Bone formation rate and microcomputed tomography
To measure the mineral appositional growth rate (MAR) of bone formation, double calcein stain was performed. calcein (10 mg/kg, Sigma) in 0.9% NaCl and 2% NaHCO3 was intraperitoneally injected in 3- or 6-week-old mice with a 4-day interval. Mice were harvested 2 days after the second injection. Paraffin sectioning was performed as per the method of Porter et al. (Porter et al. 2017): femurs were harvested with adherent muscles and fixed with formalin for 2 days, then cleared with 10% KOH for 96 hours. The tissues were embedded in paraffin and sectioned at 6 μm thickness, pre-soaking the paraffin blocks in 1% KOH just before sectioning. For microCT, tibias were harvested and stored in 70% EtOH at 4 °C, then analyzed to measure bone volume (BV, mm3), total volume (TV, mm3), mean/density (mg HA/ccm), trabecular numbers (1/mm), trabecular thickness (mm), and trabecular separation (mm) with a VivaCT 40 microCT (Scanco Medical) at an X-ray tube volatage of 70 kVp and an X-ray current 114 μA for 2- to 3-week-old bones or 55 kVp and 85 μA for older bones.
Image quantification and statistics analysis
The size of CFU-F and chondrocyte pellets, and the distance between double calcein stain, were quantified with ImageJ software (National Institute of Health). The Set Scale function was used to convert units from pixels to mm or μm with known scale of images. Regions of interest (ROIs) were selected using the polygon selection tool to measure the area of CFU-F and pellet images. The straight tool was utilized to measure the distance between double calcein stain. Statistical calculations were performed by using GraphPad Prism 9 with one-way or two-way ANOVA. Data were represented with mean ± standard error of the mean (SEM).
Author contributions
H.R.K designed experiments and analyzed data. H.R.K., J.P.W., and J.K. performed experiments. H.R.K. and L.E.O. wrote the manuscript. H.R.K., J.P.W., and L.E.O. edited the manuscript. All authors read and approved the final manuscript.
Acknowledgements
We thank Jacquelyn C. Herron, Shouan Zhu, Mary Beth Humphrey, Timothy M. Griffin, and members of the Olson lab for their assistance and helpful discussion.
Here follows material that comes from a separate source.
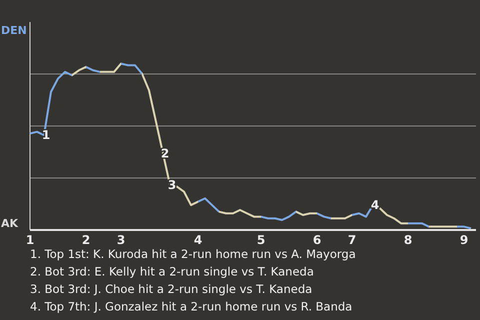 The height and width of the screenshot is (320, 480). What do you see at coordinates (14, 30) in the screenshot?
I see `text: DEN` at bounding box center [14, 30].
We also thank the Microscopy Core and Mouse Phenotyping Core Facilities (associated with P30-GM114731) of the Oklahoma Medical Research Foundation Centers of Biomedical Research Excellence. H.R.K. was supported by F32-HL142222 from National Institutes of Health (NIH)/National Heart, Lung, and Blood Institute (NHLBI). This work was supported by US National Institutes of Health (NIH) grant R01-AR073828 (L.E.O.) and grants from the Oklahoma Center for Adult Stem Cell Research – a program of TSET (L.E.O).